The article discusses the issues of deliberate design strategies aimed at reducing the effect of the urban heat island and improving the quality of air in the city, which have been implemented in recent years in Antwerp, Belgium. Literature studies and case studies (theory and practice analysis) supported by the in situ method, i.e. local visits in the field became our workshop method. The criterion for collecting data, systematization of issues and their synthesis depended on the interdisciplinary approach to the subject and the openness of ideas. The implementation of green areas in the form of wild ecosystems on composite roofs and terraces of housing complexes (e.g.

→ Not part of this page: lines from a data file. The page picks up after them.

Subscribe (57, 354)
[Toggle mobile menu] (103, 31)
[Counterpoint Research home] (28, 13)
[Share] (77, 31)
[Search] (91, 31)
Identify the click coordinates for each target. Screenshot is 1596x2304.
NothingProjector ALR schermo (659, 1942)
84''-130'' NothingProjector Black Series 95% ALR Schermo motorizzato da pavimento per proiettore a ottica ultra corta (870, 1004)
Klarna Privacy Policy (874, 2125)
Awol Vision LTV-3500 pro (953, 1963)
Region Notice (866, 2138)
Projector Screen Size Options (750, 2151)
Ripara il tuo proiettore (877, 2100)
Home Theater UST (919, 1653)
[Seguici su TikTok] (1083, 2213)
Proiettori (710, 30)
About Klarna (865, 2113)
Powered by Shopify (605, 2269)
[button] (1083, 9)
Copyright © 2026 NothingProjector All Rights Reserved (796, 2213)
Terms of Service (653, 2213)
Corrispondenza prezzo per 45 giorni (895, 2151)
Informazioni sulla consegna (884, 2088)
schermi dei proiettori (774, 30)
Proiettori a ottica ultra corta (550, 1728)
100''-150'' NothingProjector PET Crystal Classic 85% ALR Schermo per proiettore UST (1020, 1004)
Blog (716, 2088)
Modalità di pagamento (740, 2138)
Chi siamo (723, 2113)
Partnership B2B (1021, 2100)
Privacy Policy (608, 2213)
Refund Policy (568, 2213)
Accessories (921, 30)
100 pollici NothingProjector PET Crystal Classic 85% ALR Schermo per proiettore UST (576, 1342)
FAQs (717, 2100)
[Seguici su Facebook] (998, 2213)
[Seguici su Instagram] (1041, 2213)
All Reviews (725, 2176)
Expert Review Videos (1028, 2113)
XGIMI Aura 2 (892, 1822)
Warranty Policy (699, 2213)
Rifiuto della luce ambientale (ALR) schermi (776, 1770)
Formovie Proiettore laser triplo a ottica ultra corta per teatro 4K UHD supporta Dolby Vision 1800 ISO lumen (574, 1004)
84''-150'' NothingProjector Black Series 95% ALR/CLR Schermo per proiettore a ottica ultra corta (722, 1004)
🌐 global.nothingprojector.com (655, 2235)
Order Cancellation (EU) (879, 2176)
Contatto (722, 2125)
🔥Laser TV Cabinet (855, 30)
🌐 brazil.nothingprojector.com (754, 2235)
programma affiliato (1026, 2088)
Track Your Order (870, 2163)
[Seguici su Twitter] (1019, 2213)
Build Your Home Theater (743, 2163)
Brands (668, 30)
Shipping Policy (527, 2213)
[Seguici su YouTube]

Palazzo Verde in Antwerp, architect Stefano Boeri, implementation in 2018) and ecological education parks which are established in urban revitalized areas (e.g. Hobokense in Antwerp along with housing estates of the Polderstadt and Groen Zuid, architect Binst Architects, implementation in 2020), is part of actions aimed at increasing the quality porosity of the urban tissue and thus the biologically active area and effective rainwater retention. These new urban ecosystems, which are based on native species of plants and new ones coexisting with them in full synergy, are conducive to increasing local biodiversity, eco education of inhabitants and creating architecture as a form of art combined with biology. The location of housing eco-architecture along with urban crops areas on the border of new urban eco ecosystems and the possibility of breeding and grazing of small animals or organizing bees apiaries supports the trend for maintaining agricultural functions in cities and small gastronomy which is oriented to the promotion of local products. These strategies are part of the city pro-climate policy as effective grassroots actions aimed at obtaining the climate neutrality of our planet.